• [What the task requires]:
Count the lines below containing "category"; state the number only.

• [Supplied material]:
# # # # #
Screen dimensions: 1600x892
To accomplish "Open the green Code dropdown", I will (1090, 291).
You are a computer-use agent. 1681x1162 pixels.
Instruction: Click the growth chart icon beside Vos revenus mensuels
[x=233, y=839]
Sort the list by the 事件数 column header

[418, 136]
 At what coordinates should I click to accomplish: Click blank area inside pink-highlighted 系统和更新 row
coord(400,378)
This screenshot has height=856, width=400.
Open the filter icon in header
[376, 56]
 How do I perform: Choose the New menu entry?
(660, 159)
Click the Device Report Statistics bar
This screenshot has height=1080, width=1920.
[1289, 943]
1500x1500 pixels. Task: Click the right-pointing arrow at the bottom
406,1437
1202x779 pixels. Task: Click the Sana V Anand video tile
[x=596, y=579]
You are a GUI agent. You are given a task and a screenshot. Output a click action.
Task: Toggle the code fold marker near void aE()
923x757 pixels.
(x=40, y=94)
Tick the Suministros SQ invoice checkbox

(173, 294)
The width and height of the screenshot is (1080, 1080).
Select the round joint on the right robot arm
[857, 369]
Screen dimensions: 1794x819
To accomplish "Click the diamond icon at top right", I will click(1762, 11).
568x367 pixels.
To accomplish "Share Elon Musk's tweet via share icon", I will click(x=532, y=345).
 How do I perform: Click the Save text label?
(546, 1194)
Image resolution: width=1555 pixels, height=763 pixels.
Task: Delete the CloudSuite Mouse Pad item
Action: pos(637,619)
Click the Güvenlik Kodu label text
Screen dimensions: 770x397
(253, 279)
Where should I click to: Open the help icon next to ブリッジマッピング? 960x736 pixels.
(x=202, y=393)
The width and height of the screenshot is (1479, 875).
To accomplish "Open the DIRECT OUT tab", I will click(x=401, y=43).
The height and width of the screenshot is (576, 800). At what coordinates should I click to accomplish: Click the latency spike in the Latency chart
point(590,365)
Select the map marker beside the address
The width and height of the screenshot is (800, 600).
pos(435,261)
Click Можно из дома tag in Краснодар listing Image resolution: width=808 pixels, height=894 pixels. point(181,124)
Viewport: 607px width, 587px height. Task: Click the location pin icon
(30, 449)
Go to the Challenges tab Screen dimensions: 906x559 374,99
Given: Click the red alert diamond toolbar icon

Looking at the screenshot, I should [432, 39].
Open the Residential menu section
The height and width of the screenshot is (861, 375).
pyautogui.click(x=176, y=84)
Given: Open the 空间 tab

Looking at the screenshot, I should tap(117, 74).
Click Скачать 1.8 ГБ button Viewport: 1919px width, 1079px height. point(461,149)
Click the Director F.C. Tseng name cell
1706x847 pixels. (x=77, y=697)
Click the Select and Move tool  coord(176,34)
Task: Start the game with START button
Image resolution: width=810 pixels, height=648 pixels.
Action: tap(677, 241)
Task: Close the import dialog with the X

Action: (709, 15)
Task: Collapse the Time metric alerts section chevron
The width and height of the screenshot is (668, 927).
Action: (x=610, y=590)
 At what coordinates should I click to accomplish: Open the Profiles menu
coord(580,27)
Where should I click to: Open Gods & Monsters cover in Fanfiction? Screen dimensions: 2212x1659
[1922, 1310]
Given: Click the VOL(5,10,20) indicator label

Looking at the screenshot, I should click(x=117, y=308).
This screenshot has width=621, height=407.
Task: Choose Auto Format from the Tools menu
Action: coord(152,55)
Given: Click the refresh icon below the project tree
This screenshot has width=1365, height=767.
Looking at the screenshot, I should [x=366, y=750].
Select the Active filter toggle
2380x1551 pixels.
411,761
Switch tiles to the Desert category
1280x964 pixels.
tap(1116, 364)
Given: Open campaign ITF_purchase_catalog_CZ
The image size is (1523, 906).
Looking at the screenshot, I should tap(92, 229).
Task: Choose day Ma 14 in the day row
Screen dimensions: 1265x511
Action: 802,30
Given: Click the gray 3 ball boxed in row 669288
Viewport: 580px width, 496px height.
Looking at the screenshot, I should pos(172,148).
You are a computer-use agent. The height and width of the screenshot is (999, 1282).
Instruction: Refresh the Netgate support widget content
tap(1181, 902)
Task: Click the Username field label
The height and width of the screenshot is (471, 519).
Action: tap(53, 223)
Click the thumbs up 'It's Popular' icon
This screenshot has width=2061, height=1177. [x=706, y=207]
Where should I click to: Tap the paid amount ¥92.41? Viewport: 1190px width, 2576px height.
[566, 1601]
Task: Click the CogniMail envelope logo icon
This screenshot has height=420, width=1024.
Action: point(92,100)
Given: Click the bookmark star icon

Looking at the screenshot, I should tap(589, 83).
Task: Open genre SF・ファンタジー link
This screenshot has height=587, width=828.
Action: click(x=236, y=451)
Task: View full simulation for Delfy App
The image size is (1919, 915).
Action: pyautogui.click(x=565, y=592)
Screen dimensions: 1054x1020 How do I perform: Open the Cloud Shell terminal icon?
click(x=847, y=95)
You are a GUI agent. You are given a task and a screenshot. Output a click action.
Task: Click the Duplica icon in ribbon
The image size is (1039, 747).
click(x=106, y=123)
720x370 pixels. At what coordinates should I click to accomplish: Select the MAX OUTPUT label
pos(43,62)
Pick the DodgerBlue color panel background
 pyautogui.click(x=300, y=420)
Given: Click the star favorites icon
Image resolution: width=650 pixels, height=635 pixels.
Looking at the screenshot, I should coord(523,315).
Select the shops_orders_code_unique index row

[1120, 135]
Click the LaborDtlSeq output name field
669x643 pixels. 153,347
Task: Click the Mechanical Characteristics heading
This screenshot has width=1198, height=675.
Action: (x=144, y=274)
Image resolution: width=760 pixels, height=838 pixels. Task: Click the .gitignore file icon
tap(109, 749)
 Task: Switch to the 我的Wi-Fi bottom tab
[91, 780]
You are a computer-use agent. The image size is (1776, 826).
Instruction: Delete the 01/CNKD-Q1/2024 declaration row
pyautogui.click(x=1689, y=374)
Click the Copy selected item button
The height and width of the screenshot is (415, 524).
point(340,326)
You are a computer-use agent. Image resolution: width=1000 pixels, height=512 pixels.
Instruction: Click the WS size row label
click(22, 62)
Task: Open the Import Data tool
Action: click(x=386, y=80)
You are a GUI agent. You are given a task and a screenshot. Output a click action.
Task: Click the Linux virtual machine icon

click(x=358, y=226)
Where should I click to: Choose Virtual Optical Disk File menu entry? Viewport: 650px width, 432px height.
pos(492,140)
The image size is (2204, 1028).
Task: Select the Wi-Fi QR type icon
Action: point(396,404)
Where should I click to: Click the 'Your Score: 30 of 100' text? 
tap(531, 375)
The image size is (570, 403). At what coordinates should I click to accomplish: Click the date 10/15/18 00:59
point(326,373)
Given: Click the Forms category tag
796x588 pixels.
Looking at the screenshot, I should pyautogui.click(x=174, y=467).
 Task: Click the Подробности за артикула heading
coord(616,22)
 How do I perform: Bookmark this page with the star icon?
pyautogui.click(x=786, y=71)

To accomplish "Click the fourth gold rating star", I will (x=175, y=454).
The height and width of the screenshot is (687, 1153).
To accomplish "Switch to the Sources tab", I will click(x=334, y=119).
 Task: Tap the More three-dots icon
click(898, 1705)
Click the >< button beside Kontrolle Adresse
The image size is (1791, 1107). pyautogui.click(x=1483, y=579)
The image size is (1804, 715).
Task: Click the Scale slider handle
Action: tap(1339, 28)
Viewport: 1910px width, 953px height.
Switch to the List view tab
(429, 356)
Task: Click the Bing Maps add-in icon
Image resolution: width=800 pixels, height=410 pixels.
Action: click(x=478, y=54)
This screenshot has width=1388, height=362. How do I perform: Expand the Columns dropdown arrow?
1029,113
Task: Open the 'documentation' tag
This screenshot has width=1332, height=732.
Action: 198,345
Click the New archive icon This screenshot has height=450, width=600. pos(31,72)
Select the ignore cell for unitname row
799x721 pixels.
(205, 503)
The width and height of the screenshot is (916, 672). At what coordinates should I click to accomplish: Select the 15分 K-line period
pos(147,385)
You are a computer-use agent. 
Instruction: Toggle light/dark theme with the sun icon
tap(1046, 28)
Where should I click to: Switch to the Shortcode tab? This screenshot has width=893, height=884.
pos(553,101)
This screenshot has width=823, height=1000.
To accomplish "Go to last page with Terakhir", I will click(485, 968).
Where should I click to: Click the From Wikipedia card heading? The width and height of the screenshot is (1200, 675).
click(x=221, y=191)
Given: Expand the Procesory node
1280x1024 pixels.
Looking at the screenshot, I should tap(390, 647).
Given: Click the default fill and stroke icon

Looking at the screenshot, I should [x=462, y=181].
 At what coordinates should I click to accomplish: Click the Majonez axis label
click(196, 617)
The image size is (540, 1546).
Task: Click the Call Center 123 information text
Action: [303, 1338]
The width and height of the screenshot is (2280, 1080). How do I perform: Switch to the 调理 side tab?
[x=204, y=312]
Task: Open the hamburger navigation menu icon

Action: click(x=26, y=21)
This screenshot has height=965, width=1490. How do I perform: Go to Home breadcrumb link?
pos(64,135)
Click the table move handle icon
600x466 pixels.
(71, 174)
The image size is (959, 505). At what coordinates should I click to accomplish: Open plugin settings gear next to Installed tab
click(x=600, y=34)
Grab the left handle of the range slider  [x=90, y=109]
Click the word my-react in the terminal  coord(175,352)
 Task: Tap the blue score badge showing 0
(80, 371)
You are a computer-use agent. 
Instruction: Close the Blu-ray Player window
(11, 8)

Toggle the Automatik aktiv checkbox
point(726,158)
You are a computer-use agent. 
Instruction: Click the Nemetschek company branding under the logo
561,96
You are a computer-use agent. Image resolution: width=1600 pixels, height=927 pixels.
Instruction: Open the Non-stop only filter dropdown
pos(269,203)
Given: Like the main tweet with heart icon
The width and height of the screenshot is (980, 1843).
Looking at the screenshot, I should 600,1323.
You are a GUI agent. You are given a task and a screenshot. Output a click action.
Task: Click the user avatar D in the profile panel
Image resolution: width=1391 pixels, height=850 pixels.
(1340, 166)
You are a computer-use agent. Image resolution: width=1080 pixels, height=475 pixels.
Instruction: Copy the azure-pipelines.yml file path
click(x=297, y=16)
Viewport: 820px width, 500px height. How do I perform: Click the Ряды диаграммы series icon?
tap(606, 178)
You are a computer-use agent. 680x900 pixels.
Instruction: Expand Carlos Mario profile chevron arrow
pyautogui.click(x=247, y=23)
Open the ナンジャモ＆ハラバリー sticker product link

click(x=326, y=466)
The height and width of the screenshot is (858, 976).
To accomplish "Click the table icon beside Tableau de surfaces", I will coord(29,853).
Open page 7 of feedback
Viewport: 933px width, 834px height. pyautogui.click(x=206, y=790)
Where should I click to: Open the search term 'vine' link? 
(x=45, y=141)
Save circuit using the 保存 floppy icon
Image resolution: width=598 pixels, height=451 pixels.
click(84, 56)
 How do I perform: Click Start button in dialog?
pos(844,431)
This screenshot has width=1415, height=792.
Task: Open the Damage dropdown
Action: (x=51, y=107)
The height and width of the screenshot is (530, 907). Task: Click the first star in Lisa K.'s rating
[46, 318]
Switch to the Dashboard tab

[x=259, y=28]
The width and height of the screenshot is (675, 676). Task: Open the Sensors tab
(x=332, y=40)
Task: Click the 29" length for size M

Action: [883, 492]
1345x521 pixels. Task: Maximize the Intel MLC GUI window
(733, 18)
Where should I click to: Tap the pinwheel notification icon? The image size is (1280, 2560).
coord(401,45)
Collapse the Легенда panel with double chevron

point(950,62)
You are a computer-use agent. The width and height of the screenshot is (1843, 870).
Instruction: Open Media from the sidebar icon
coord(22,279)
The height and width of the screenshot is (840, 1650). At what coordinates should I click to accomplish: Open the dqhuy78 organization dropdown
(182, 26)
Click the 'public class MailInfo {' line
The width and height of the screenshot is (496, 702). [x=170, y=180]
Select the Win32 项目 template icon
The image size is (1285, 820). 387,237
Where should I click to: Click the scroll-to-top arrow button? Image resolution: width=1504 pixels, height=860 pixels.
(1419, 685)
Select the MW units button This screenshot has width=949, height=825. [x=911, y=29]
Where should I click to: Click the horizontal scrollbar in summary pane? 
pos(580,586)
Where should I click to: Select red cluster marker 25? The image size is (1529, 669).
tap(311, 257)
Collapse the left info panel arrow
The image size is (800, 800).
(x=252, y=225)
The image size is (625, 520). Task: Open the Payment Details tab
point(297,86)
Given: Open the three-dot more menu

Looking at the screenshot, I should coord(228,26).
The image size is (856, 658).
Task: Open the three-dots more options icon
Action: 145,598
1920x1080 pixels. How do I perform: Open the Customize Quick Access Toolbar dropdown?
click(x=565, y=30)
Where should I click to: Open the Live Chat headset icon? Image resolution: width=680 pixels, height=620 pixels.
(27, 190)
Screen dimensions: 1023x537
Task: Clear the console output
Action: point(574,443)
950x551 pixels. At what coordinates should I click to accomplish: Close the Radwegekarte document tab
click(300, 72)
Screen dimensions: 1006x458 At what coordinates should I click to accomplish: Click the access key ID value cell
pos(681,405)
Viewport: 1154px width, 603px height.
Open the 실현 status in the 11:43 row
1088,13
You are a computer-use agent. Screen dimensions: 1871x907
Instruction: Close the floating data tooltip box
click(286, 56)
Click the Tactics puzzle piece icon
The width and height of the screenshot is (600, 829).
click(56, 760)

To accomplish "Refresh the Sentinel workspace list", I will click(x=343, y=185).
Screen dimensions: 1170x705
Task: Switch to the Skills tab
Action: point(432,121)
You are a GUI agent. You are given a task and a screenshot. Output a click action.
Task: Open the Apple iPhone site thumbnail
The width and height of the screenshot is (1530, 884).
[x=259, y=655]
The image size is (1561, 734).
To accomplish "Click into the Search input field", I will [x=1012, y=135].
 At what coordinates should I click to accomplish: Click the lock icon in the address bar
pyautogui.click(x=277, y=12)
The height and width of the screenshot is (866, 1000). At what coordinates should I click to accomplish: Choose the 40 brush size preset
# # # # #
• [Answer to this task]:
2